Reviewed Crash Course
Objects in TileMill are drawn using a Painter’s Algorithm, meaning everything is drawn in a specific order, and things that are drawn first might be covered by things that are drawn later.
For things like lines and areas, objects that are drawn first are less likely to be fully visible. Objects high in the stack might completely obscure other objects, thus you might associate these with a high ‘priority’ or ‘importance’.
However for things like text, markers, and icons that have their allow-overlap properties set to false (the default) things work a bit differently. Objects that are drawn first are more likely to be visible; instead of letting things sit on top of each other, overlapping objects are simply skipped. Since such objects higher in the stack are less likely to be drawn, you might associate these with a low ‘priority’ or ‘importance’.
Layers are the most basic and explicit way of controlling the order of elements on a map in TileMill. Layers are rendered in order starting at the bottom of the layers list moving up. You can adjust the position of each layer in the stack by clicking and draggin on its geometry icon.
If you look at the example projects that come with TileMill, you can see that the basic parts of the map (eg. landuse areas, water) are in layers at the bottom of the list. The things that shouldn’t be covered up by anything else (eg. labels, icons) are in layers at the top of the list.
Within a layer, styles can be broken up into ‘attachments’ with the :: syntax. Think of attachments like sub-layers.
#layer {
::outline {
line-width: 6;
line-color: black;
}
::inline {
line-width: 2;
line-color: white;
}
}
Attachments are drawn in the order they are first defined, so in the example above the ::outline lines will be drawn below the ::inline lines.
Note that all styles are nested inside attachments.

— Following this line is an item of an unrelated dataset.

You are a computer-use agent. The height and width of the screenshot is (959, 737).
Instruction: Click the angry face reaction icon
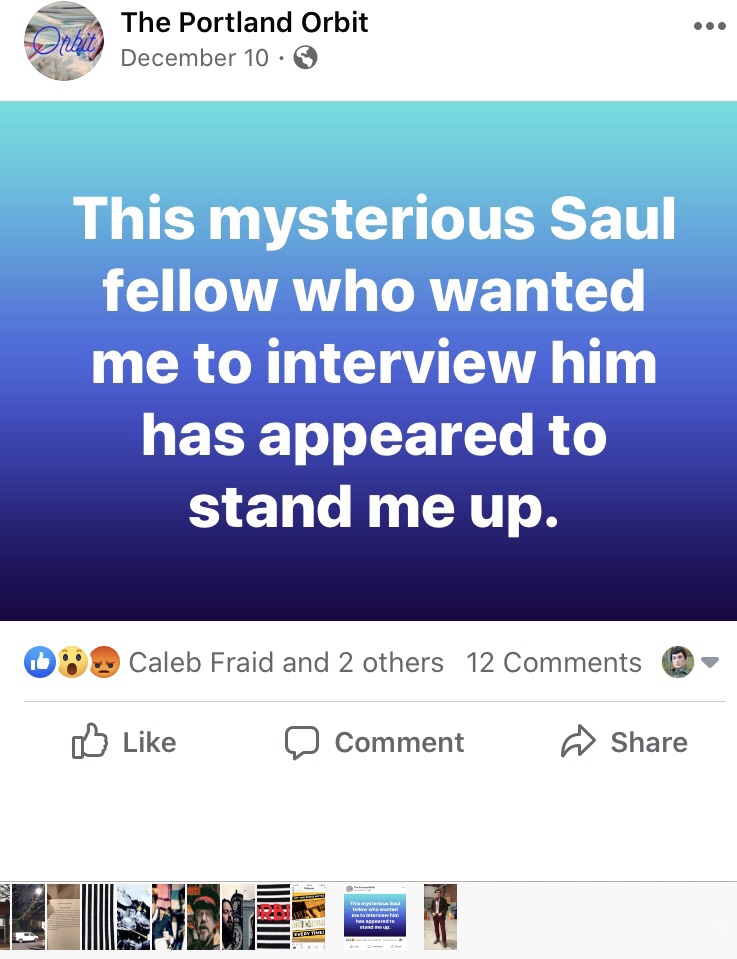tap(103, 662)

If you don’t explicitly define one, a default attachment still exists. Thus the following style produces the same result as the one above.
#layer {
::outline {
line-width: 6;
line-color: black;
}
line-width: 2;
line-color: white;
}
Within each attachment, the order that your data is stored/retrieved in is also significant.

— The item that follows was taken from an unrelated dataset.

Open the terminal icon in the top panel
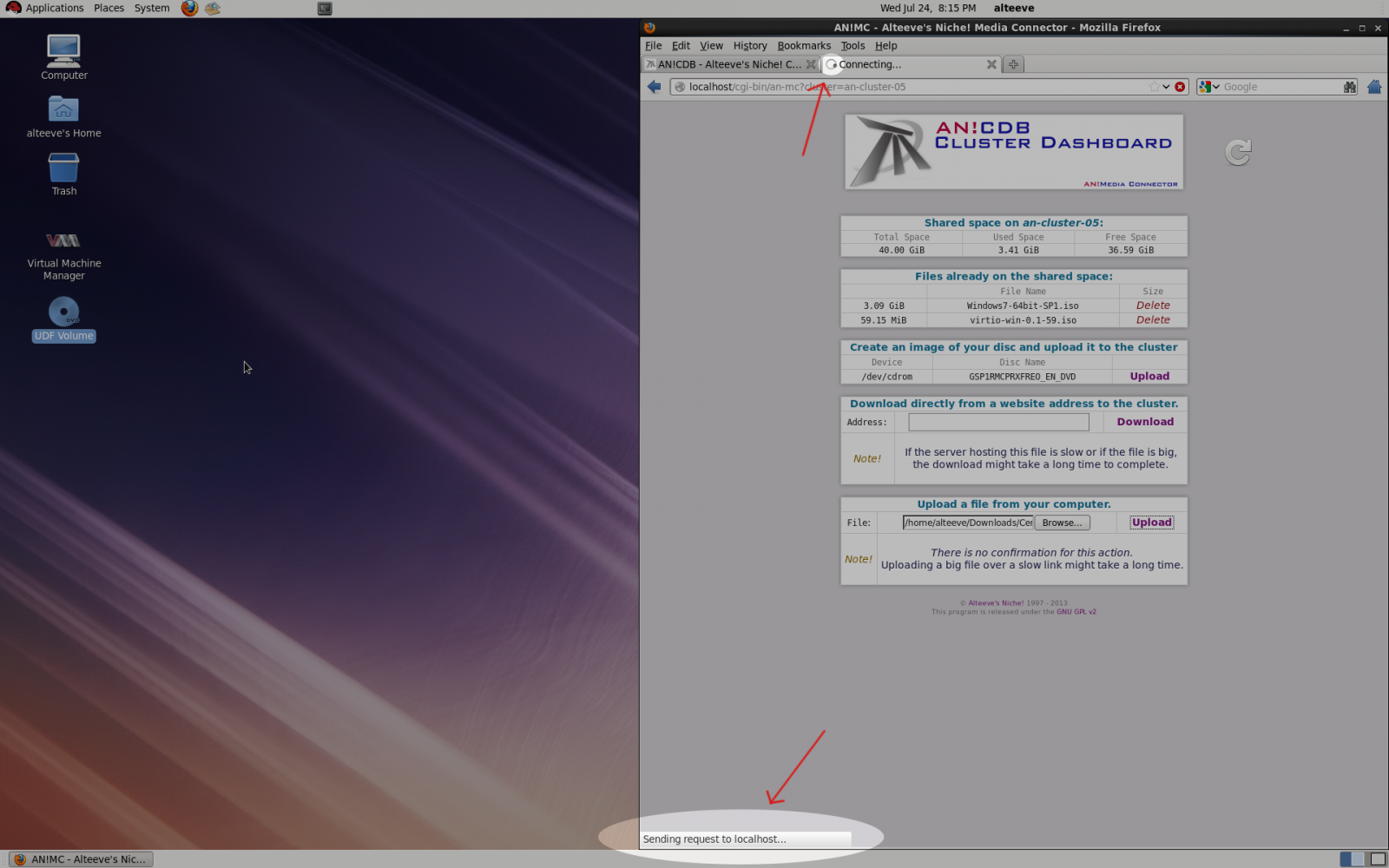This screenshot has width=1389, height=868. click(325, 9)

When styling city labels, for example, it’s good to ensure that the order of your data makes sense for label prioritization. For data coming from an SQL database you should ORDER BY a population column or some other prioritization field in the select statement.
Data coming from files are read from the beginning of the file to the end and cannot be re-ordered on-the-fly by TileMill. You’ll want to pre-process such files to make sure the ordering makes sense.
You can do this from the terminal with ogr2ogr (see Setting up GDAL). This example rearranges all the objects in cities.shp based on the population field in descending order (highest population first).
ogr2ogr -sql \
'select * from cities order by population desc' \
cities_ordered.shp cities.shp
Each object in each attachment may have multiple symbolizers applied to it. That is, a polygon might have both a fill and an outline. In this case, the styles are drawn in the same order they are defined.
In this style, the outline will be drawn below the fill:
#layer {
line-width: 6;
polygon-fill: #aec;
polygon-opacity: 0.8;
}
In this style, the line is drawn on top of the fill:
#layer {
polygon-fill: #aec;
polygon-opacity: 0.8;
line-width: 6;
}
It’s also possible to create multiple symbols of the same type within an attachment using named instances. Like attachments, their names are arbitrary.
#layer {
bottomline/line-width: 6;
middleline/line-width: 4;
middleline/line-color: white;
topline/line-color: red;
}
Note that symbolizer ordering happens after all other types of ordering - so an outline might be on top of one polygon but beneath a neighboring polygon. If you want to ensure lines are always below fills, use separate attachments.
One quirk of the way CartoCSS currently works is that specificity can affect attachment ordering. That is, one attachment might unexpectedly be drawn on top of a later-defined attachment if it has a more specific selector.
#layer {
::attachment1[zoom>5] {
line-width: 3;
}
::attachment2 {
polygon-fill: blue;
}
}
You might expect the above code to draw attachment1 below attachment2, but because attachment1 is paired with an additional filter, it is more specific and thus is drawn on top. Currently the only workaround for this without splitting the style into multiple layers is to make sure attachment2 has equal or greater specificity:
#layer {
::attachment1[zoom>5] {
line-width: 3;
}
::attachment2[zoom>=0][zoom<=20] {
polygon-fill: blue;
}
}
Future versions of CartoCSS may change this behavior, possibly by introducing a more explicit way of defining attachment ordering (such as a CSS-style z-order property).